Jones also used discretionary funds for community and development projects. In 1995, The Times-Picayune reported that he awarded a $25,000 grant to the Jefferson Housing Foundation for an entrepreneurial training program. In 1998, the newspaper listed $634,000 in discretionary spending associated with Jones, including allocations to Marrero Action Playground, Jefferson Housing Foundation, Avondale Walking Track, Mission Possible, Waggaman COPS, tutoring, scholarships, and other community programs. The article noted that discretionary money came from gambling and tourism taxes allocated to each council member.

== Campaigns and controversies ==
In December 1992, the Jefferson Parish Council voted to cancel a $50,000 parish grant previously approved for an African-American history museum in Westwego and removed the Black Chamber of Commerce from a nominating committee for political appointees. Jones stated that the decisions were based on concerns that the chamber and the local chapter of the National Heritage Foundation were not sufficiently focused on economic development in Black neighborhoods. Representatives of the affected organizations objected to the decision and criticized Jones's role in the dispute.

During his 1995 re-election campaign, challengers Elaine Comeaux and Frank Jones criticized Jones's responsiveness to the district and his use of public funds. Opponents cited a $1,800 helicopter flight Jones took to Grand Isle for a meeting with tourism and business officials. Jones dismissed the criticism, saying the issue was minor and that the flight allowed him to use his time efficiently while representing his constituents. Critics also alleged that Jones steered parish contracts to friends and associates; Jones denied awarding parish money based on personal ties and said he considered capacity and motivation when selecting recipients.

In the 1999 election cycle, opponents Cedric Floyd and Danny Webber criticized Jones over accessibility to constituents. Floyd also criticized the handling of parish housing funds connected to the Jefferson Housing Foundation, a private nonprofit organization staffed by associates of Jones that had parish contracts for first-time homebuyer training, entrepreneurial training, and housing renovation work. The foundation had faced scrutiny over poor record-keeping and questioned expenditures from 1997 and 1998 and had been called before the Legislative Audit Advisory Council. Jones said the criticism was overblown and defended the foundation's earlier record, saying it had received strong audits from 1993 to 1997, trained 2,000 potential homeowners, and helped 600 people become homeowners. Jones ran for state representative in Louisiana's 87th district twice, in 2003 and then again in 2005 losing to opposing candidates.
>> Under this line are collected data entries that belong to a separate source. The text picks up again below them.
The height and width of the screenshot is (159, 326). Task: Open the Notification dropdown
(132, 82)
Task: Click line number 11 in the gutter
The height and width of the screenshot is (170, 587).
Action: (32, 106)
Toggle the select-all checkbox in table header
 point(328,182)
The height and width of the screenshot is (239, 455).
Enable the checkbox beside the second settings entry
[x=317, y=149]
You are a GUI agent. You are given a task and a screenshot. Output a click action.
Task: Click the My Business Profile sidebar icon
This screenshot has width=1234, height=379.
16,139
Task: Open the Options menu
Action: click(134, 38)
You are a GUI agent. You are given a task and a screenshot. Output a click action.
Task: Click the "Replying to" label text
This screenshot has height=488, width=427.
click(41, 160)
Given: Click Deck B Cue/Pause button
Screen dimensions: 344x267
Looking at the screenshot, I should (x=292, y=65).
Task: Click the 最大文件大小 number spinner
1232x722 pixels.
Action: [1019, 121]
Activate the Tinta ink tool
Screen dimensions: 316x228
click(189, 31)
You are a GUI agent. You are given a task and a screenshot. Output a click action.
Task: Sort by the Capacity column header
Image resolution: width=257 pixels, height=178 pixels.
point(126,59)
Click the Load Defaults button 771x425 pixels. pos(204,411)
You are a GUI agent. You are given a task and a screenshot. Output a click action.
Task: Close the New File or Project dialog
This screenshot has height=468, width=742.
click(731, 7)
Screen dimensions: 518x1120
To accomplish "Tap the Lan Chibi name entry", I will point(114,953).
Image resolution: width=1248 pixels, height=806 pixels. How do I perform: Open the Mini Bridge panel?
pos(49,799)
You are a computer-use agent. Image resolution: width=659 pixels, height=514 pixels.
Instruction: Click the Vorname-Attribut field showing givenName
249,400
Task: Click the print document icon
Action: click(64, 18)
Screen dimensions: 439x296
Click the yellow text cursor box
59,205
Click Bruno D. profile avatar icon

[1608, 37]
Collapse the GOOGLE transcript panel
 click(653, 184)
In 2019, Jones ran for district 3's open council seat hoping to secure a win for the next 4 years of term, with Jones being joined by a crowded ballot of well known Black Jefferson Parish Politicians, all battling it out to win the open black-majority district 3. Ultimately, Jones conceded the run, endorsing Councilman Byron Lee for the seat, which ultimately Byron won at the run-off with Derrick Shepherd.

== Private career, ministry and recognition ==
Outside of elected office, Jones was associated with several business and media ventures. A 2018 Times-Picayune feature identified him as chief executive officer of Jones Insurance Agency, CEO/President of STEP Construction, LLC, and founder of New Orleans Talk Network.

Jones later served as pastor of Bethesda House of Prayer in Marrero, Louisiana.

In 2018, Jones was recognized at an honor program held at Bethesda House of Prayer. Jefferson Parish President Michael Yenni issued a proclamation declaring February 23 as "Donald R. Jones Day," and local and state officials presented proclamations or remarks recognizing Jones's public-service career.

In a February 2025 WYES Informed Sources special on Jefferson Parish's bicentennial, Dillard University professor and commentator Robert Collins identified Jones among notable figures in Jefferson Parish history, citing his 1991 election as a historical first for a Black member of the Jefferson Parish Council being Jones.